--- Data section Enclosed Below ---

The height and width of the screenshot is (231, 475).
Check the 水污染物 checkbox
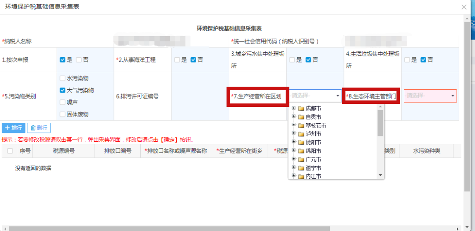[x=62, y=78]
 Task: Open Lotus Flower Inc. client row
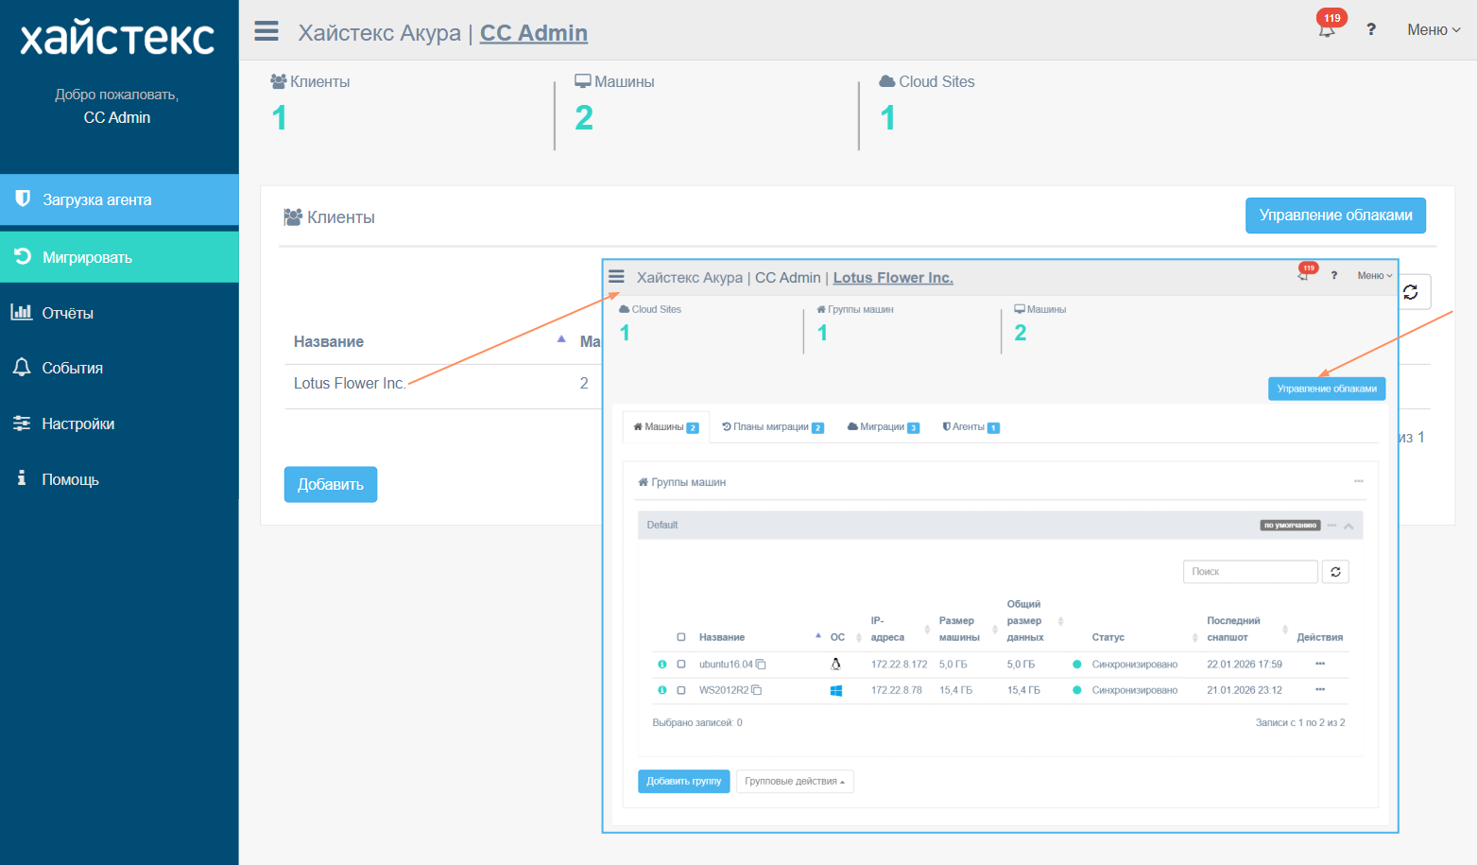tap(349, 383)
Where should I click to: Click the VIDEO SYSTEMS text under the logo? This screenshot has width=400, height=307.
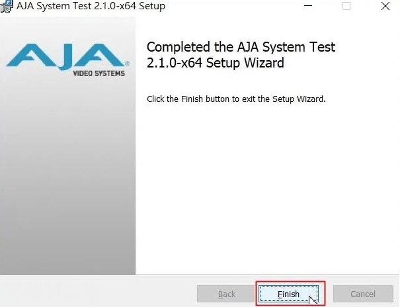coord(98,73)
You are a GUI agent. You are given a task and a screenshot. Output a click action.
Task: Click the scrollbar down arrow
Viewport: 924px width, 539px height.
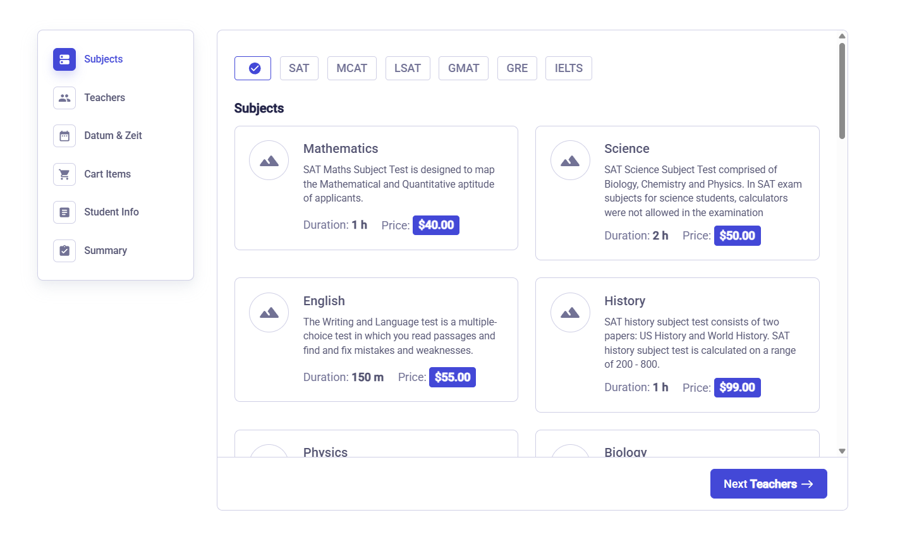[842, 451]
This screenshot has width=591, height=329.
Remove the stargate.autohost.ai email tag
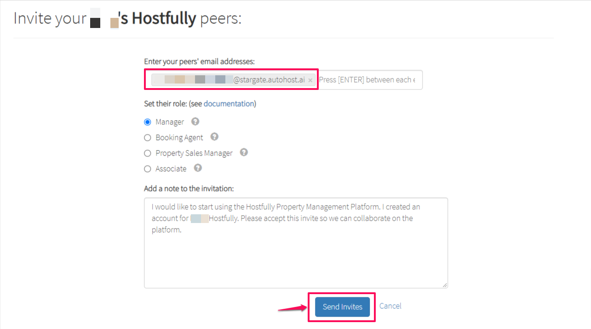click(x=310, y=79)
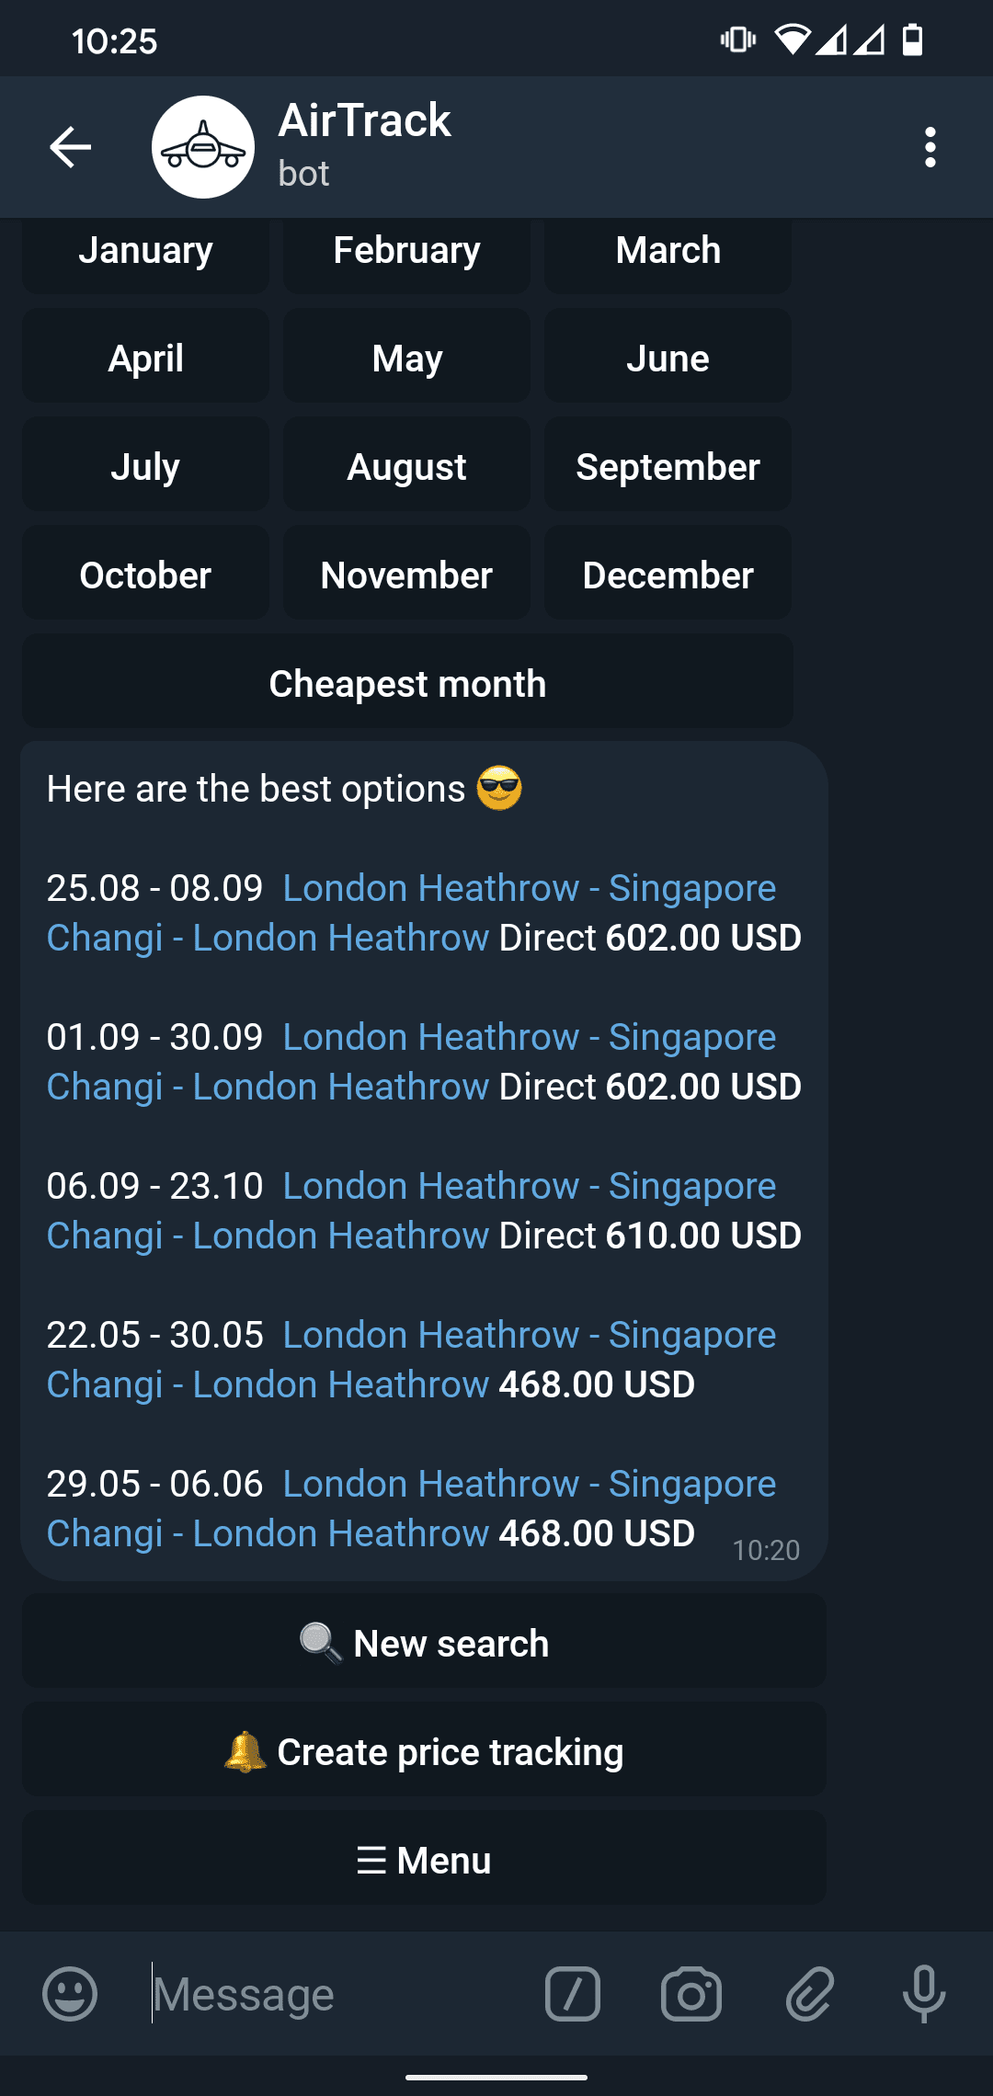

--- End of Enclosed Data section ---

Work instruction:
Exact repetition of each line above is expected; images are to be omitted.

Answer to the exercise:
The height and width of the screenshot is (231, 475).
Check the 水污染物 checkbox
[x=62, y=78]
 Task: Open Lotus Flower Inc. client row
tap(349, 383)
Where should I click to: Click the VIDEO SYSTEMS text under the logo? This screenshot has width=400, height=307.
coord(98,73)
You are a GUI agent. You are given a task and a screenshot. Output a click action.
Task: Click the scrollbar down arrow
Viewport: 924px width, 539px height.
[842, 451]
This screenshot has width=591, height=329.
Remove the stargate.autohost.ai email tag
click(x=310, y=79)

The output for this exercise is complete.